Item position entries:
------------------------
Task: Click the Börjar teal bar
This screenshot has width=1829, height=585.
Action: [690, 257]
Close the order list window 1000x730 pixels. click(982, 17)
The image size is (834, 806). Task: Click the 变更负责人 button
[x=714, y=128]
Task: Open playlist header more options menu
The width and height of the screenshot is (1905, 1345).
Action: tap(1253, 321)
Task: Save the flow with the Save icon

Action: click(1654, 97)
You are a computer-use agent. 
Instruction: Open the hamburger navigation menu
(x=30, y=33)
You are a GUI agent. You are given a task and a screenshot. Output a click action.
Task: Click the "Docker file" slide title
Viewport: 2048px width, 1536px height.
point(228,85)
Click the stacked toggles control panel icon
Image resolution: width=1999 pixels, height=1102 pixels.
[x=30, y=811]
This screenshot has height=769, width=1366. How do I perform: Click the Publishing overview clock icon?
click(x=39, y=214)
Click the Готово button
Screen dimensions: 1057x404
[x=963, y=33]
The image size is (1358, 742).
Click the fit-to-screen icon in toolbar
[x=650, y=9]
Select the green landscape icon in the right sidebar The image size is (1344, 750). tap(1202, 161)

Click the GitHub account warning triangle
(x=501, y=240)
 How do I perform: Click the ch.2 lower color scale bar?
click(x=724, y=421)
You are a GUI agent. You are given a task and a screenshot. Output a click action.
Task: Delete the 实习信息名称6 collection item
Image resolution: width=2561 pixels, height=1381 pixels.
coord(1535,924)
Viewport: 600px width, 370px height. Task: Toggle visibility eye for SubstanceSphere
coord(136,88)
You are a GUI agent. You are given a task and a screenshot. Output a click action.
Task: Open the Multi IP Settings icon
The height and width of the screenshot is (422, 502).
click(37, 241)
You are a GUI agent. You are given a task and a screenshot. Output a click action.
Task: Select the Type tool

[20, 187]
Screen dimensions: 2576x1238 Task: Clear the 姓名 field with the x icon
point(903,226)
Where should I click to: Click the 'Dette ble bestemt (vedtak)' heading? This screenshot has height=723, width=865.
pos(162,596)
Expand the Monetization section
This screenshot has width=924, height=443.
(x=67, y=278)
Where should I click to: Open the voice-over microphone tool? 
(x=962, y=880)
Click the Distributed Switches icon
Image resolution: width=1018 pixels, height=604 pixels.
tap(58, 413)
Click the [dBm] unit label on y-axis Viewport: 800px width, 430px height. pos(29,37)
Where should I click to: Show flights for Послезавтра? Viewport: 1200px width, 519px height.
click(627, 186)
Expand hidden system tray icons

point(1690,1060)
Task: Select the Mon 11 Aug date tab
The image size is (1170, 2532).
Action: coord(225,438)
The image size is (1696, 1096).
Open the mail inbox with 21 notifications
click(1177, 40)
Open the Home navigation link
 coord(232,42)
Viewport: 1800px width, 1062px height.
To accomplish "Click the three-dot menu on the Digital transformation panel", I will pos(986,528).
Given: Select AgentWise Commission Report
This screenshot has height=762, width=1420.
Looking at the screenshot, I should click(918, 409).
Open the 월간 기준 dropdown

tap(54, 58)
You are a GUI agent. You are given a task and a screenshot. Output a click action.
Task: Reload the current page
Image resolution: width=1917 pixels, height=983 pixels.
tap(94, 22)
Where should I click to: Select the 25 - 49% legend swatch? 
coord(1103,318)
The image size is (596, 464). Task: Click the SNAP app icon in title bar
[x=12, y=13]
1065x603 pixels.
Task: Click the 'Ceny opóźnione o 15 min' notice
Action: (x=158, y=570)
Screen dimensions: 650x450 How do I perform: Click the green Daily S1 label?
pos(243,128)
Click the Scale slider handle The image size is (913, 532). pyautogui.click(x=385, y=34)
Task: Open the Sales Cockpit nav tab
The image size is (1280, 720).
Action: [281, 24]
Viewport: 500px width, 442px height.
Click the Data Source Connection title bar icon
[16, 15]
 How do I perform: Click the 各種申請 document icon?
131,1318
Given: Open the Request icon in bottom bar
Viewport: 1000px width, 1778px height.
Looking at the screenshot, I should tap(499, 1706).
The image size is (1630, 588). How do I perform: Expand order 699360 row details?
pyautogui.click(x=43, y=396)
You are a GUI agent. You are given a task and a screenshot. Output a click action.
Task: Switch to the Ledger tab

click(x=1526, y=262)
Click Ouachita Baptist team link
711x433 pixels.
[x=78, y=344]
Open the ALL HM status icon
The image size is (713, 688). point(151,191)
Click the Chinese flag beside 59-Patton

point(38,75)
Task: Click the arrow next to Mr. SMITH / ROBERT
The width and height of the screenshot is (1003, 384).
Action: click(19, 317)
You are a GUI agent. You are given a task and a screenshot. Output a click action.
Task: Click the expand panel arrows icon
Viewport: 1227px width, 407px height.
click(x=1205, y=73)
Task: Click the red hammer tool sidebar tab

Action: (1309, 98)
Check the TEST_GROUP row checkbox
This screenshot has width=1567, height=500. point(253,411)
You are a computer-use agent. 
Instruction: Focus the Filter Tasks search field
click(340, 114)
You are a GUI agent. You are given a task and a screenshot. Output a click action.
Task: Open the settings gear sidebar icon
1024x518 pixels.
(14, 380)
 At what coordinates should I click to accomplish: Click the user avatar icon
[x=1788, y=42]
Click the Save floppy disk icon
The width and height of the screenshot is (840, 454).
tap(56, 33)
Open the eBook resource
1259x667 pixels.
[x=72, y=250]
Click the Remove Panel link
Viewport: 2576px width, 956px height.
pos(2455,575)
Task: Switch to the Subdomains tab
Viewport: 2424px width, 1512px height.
------------------------
## Task prompt:
Arrange all the rows above as a numbered list, leaving out blank lines.

## Solution to the exercise:
1. Task: Click the Börjar teal bar
2. This screenshot has width=1829, height=585.
3. Action: [690, 257]
4. Close the order list window 1000x730 pixels. click(982, 17)
5. The image size is (834, 806). Task: Click the 变更负责人 button
6. [x=714, y=128]
7. Task: Open playlist header more options menu
8. The width and height of the screenshot is (1905, 1345).
9. Action: tap(1253, 321)
10. Task: Save the flow with the Save icon
11. Action: click(1654, 97)
12. You are a computer-use agent. 
13. Instruction: Open the hamburger navigation menu
14. (x=30, y=33)
15. You are a GUI agent. You are given a task and a screenshot. Output a click action.
16. Task: Click the "Docker file" slide title
17. Viewport: 2048px width, 1536px height.
18. point(228,85)
19. Click the stacked toggles control panel icon
20. Image resolution: width=1999 pixels, height=1102 pixels.
21. [x=30, y=811]
22. This screenshot has height=769, width=1366. How do I perform: Click the Publishing overview clock icon?
23. click(x=39, y=214)
24. Click the Готово button
25. Screen dimensions: 1057x404
26. [x=963, y=33]
27. The image size is (1358, 742).
28. Click the fit-to-screen icon in toolbar
29. [x=650, y=9]
30. Select the green landscape icon in the right sidebar The image size is (1344, 750). tap(1202, 161)
31. Click the GitHub account warning triangle
32. (x=501, y=240)
33.  How do I perform: Click the ch.2 lower color scale bar?
34. click(x=724, y=421)
35. You are a GUI agent. You are given a task and a screenshot. Output a click action.
36. Task: Delete the 实习信息名称6 collection item
37. Image resolution: width=2561 pixels, height=1381 pixels.
38. coord(1535,924)
39. Viewport: 600px width, 370px height. Task: Toggle visibility eye for SubstanceSphere
40. coord(136,88)
41. You are a GUI agent. You are given a task and a screenshot. Output a click action.
42. Task: Open the Multi IP Settings icon
43. The height and width of the screenshot is (422, 502).
44. click(37, 241)
45. You are a GUI agent. You are given a task and a screenshot. Output a click action.
46. Task: Select the Type tool
47. [20, 187]
48. Screen dimensions: 2576x1238 Task: Clear the 姓名 field with the x icon
49. point(903,226)
50. Where should I click to: Click the 'Dette ble bestemt (vedtak)' heading? This screenshot has height=723, width=865.
51. pos(162,596)
52. Expand the Monetization section
53. This screenshot has width=924, height=443.
54. (x=67, y=278)
55. Where should I click to: Open the voice-over microphone tool? 
56. (x=962, y=880)
57. Click the Distributed Switches icon
58. Image resolution: width=1018 pixels, height=604 pixels.
59. tap(58, 413)
60. Click the [dBm] unit label on y-axis Viewport: 800px width, 430px height. pos(29,37)
61. Where should I click to: Show flights for Послезавтра? Viewport: 1200px width, 519px height.
62. click(627, 186)
63. Expand hidden system tray icons
64. point(1690,1060)
65. Task: Select the Mon 11 Aug date tab
66. The image size is (1170, 2532).
67. Action: coord(225,438)
68. The image size is (1696, 1096).
69. Open the mail inbox with 21 notifications
70. click(1177, 40)
71. Open the Home navigation link
72.  coord(232,42)
73. Viewport: 1800px width, 1062px height.
74. To accomplish "Click the three-dot menu on the Digital transformation panel", I will pos(986,528).
75. Given: Select AgentWise Commission Report
76. This screenshot has height=762, width=1420.
77. Looking at the screenshot, I should click(918, 409).
78. Open the 월간 기준 dropdown
79. tap(54, 58)
80. You are a GUI agent. You are given a task and a screenshot. Output a click action.
81. Task: Reload the current page
82. Image resolution: width=1917 pixels, height=983 pixels.
83. tap(94, 22)
84. Where should I click to: Select the 25 - 49% legend swatch? 
85. coord(1103,318)
86. The image size is (596, 464). Task: Click the SNAP app icon in title bar
87. [x=12, y=13]
88. 1065x603 pixels.
89. Task: Click the 'Ceny opóźnione o 15 min' notice
90. Action: (x=158, y=570)
91. Screen dimensions: 650x450 How do I perform: Click the green Daily S1 label?
92. pos(243,128)
93. Click the Scale slider handle The image size is (913, 532). pyautogui.click(x=385, y=34)
94. Task: Open the Sales Cockpit nav tab
95. The image size is (1280, 720).
96. Action: [281, 24]
97. Viewport: 500px width, 442px height.
98. Click the Data Source Connection title bar icon
99. [16, 15]
100.  How do I perform: Click the 各種申請 document icon?
101. 131,1318
102. Given: Open the Request icon in bottom bar
103. Viewport: 1000px width, 1778px height.
104. Looking at the screenshot, I should tap(499, 1706).
105. The image size is (1630, 588). How do I perform: Expand order 699360 row details?
106. pyautogui.click(x=43, y=396)
107. You are a GUI agent. You are given a task and a screenshot. Output a click action.
108. Task: Switch to the Ledger tab
109. click(x=1526, y=262)
110. Click Ouachita Baptist team link
111. 711x433 pixels.
112. [x=78, y=344]
113. Open the ALL HM status icon
114. The image size is (713, 688). point(151,191)
115. Click the Chinese flag beside 59-Patton
116. point(38,75)
117. Task: Click the arrow next to Mr. SMITH / ROBERT
118. The width and height of the screenshot is (1003, 384).
119. Action: click(19, 317)
120. You are a GUI agent. You are given a task and a screenshot. Output a click action.
121. Task: Click the expand panel arrows icon
122. Viewport: 1227px width, 407px height.
123. click(x=1205, y=73)
124. Task: Click the red hammer tool sidebar tab
125. Action: (1309, 98)
126. Check the TEST_GROUP row checkbox
127. This screenshot has width=1567, height=500. point(253,411)
128. You are a computer-use agent. 
129. Instruction: Focus the Filter Tasks search field
130. click(340, 114)
131. You are a GUI agent. You are given a task and a screenshot. Output a click action.
132. Task: Open the settings gear sidebar icon
133. 1024x518 pixels.
134. (14, 380)
135.  At what coordinates should I click to accomplish: Click the user avatar icon
136. [x=1788, y=42]
137. Click the Save floppy disk icon
138. The width and height of the screenshot is (840, 454).
139. tap(56, 33)
140. Open the eBook resource
141. 1259x667 pixels.
142. [x=72, y=250]
143. Click the Remove Panel link
144. Viewport: 2576px width, 956px height.
145. pos(2455,575)
146. Task: Switch to the Subdomains tab
147. Viewport: 2424px width, 1512px height.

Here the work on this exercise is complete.